What's more, the salt levels in modern processed foods don't hold a candle to the traditional salt processed foods we used to eat, say before we had refrigerators, and that are still consumed in many parts of the world. Salt consumption is considerably higher in the Mediterranean than the US, and nobody suggests that the Mediterranean diet "causes" heart disease. Quite the contrary.
That's the dirty little secret about the Mediterranean diet. The original, seven-country study that showed the cardiovascular benefits of the Mediterranean diet, neglected to mention its very high salt content.
The VP for Science & Research at the Salt Institute is Dr. Morton Satin (Yes, Morton; get over it. Good thing, he says, that his middle name isn't “Brine.”) He's been arguing for years that salt isn't such a bad boy, after all. Pooh, we think; Satin is just a shill, reciting the salt-party's party line. His goal is to sell more salt, so we pay no heed. But we should.
An email I received from Satin earlier this year said, "The majority of research conducted over the past few years and published in accredited peer-reviewed journals specifically cautions against lowering salt consumption for individuals." Why would that be? These are peer-reviewed studies, after all. Yet, Satin continues, "the detrimental health effects of doing so include increased morbidity and mortality from Type I and Type II diabetes, insulin resistance, cardiovascular disease and heart failure."

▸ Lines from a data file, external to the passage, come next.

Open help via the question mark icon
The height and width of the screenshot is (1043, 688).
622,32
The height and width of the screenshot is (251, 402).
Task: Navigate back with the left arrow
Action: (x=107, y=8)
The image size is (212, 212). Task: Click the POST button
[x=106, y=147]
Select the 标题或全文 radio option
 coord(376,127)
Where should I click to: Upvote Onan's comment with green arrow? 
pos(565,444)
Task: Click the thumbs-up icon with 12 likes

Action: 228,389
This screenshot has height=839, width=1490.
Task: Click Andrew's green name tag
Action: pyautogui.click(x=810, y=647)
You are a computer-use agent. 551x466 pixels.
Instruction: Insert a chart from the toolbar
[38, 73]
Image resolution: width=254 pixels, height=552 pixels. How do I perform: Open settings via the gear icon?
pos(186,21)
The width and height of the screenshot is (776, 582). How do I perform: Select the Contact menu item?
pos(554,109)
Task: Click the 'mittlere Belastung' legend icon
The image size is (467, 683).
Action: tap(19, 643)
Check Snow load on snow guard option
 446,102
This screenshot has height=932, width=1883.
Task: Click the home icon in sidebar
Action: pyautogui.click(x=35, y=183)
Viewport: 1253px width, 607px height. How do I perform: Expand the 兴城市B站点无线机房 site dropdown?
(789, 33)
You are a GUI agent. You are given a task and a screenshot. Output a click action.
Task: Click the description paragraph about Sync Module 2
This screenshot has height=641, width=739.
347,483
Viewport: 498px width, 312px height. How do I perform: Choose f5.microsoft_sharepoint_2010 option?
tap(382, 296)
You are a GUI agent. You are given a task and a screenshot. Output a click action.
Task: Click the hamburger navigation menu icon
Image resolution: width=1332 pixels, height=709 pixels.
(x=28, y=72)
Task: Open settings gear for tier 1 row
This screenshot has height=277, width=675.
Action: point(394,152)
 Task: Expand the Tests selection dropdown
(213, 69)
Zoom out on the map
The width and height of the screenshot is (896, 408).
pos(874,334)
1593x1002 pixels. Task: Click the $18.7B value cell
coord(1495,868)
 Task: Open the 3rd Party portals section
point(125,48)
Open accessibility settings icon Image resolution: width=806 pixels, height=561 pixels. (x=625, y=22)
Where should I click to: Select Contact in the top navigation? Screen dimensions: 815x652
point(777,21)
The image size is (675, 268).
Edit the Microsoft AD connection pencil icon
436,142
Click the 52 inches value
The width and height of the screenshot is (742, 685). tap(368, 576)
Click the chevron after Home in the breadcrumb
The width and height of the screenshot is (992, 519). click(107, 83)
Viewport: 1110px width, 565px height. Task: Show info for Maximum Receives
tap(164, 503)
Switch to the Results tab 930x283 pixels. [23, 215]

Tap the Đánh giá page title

For example, the authors of a recent report on sodium levels in fast food failed to note that in many countries (the Mediterranean region, Asia), salt consumption is higher than in the United States and so is life expectancy and general health. Asian fish sauce and soy sauce, contain very high levels of sodium, but they don't seem to be harmful or detrimental to longevity. So why, we can only ask, do American scientists make Morton's salt the bogey-man?
I suggest that it's this country's prohibitionist mentality. We see a problem like public drunkenness and outlaw liquor. (On the other hand, we don't respond to violent lawlessness by outlawing firearms.) We see obesity, and impose draconian measures to limit salt (or, in New York City, proposing to limit the serving size of sugary drinks).
We fail to recognize that salt has a valuable function, not just as a preservative of foods like fish and meat but as a vital dietary ingredient that also happens to enhance the taste of food. Untamed animals travel far to reach a salt lick. Romans sometimes paid their soldiers in salt. A decade ago, Mark Kurlansky wrote an enthralling book titled, simply, Salt, which argues that the quest for salt is responsible for much of the world's history.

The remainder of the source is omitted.